- [Work instructions]:
Using the listing below, select the lines with the word "computer" and copy them.

- [Given data]:
════════════════════
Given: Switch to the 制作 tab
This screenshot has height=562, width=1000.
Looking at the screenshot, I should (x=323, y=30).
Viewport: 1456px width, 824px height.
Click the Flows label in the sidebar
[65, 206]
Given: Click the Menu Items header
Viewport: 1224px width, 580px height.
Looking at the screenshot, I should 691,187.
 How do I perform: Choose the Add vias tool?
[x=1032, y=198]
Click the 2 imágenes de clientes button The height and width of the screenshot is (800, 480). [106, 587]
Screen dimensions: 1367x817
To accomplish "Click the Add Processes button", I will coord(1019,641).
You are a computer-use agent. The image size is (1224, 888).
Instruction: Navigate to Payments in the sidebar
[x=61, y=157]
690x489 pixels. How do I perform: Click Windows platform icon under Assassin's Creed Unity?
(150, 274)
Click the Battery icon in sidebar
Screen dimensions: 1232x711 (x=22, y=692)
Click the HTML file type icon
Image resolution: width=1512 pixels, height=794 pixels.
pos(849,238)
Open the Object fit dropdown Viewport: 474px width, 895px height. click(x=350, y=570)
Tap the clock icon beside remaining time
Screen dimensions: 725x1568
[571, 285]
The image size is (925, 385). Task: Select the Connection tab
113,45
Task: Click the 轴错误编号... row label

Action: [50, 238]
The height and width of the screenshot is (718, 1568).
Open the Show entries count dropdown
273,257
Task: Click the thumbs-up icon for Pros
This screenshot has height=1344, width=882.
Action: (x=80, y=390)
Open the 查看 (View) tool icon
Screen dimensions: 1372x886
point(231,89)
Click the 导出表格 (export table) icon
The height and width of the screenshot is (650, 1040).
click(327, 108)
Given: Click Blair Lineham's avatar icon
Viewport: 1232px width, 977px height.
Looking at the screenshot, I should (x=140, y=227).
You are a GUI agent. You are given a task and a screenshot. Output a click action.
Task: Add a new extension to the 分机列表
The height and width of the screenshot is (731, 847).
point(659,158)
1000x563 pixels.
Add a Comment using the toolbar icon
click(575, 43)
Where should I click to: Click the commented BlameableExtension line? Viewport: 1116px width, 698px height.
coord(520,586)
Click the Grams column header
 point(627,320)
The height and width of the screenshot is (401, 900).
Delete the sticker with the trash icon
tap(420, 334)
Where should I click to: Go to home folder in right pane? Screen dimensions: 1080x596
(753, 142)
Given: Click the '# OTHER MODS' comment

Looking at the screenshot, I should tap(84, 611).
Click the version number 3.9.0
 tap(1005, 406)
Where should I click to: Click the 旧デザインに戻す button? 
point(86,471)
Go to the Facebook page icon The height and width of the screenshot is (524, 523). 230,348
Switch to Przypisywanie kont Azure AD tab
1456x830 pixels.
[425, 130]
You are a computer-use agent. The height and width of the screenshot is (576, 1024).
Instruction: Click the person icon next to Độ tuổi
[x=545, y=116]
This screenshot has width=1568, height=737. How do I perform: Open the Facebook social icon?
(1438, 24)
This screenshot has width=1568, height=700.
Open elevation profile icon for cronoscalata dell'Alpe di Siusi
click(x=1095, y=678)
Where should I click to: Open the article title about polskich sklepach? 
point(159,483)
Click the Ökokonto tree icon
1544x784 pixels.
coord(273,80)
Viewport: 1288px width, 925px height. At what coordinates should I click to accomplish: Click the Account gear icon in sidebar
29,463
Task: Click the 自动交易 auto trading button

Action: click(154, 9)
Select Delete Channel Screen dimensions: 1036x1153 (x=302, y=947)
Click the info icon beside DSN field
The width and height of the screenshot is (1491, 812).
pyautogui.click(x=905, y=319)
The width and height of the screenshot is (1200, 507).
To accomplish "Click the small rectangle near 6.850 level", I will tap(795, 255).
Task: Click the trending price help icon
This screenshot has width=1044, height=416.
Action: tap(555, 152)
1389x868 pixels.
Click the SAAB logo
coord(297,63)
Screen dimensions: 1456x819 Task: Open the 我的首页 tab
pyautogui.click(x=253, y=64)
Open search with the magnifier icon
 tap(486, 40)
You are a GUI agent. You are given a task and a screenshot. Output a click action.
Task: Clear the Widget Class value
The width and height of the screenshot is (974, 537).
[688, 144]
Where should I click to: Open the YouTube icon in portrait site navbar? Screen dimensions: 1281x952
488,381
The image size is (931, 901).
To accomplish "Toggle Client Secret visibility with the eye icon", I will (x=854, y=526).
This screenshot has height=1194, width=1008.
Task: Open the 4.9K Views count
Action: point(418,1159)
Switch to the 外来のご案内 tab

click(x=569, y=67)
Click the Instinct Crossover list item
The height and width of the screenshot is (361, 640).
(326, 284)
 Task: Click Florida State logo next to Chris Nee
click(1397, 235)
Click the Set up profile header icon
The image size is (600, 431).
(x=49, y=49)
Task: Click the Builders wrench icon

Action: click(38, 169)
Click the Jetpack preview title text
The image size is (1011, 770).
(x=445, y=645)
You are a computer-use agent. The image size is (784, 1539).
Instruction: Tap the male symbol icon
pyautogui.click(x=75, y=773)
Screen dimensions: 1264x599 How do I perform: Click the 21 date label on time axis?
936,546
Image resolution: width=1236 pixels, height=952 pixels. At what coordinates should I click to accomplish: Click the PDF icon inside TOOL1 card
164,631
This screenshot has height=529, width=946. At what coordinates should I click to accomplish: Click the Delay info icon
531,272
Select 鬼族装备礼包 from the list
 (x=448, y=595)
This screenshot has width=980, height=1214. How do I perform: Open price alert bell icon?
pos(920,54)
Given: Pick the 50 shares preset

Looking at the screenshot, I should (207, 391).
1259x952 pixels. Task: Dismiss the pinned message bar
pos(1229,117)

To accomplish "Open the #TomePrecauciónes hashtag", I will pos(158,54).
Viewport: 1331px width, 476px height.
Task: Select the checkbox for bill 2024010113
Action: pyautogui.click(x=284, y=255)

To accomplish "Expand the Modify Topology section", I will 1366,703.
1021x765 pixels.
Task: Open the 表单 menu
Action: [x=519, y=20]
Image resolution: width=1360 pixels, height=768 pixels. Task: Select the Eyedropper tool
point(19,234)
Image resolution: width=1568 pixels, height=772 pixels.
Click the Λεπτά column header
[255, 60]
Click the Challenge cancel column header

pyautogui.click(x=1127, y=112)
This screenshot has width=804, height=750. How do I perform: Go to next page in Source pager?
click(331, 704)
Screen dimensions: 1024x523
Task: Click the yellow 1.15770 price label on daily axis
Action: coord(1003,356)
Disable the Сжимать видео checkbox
════════════════════
- [Expected answer]:
You are a computer-use agent. The image size is (1224, 888).
You are a computer-use agent. The height and width of the screenshot is (576, 1024).
You are a computer-use agent. The image size is (784, 1539).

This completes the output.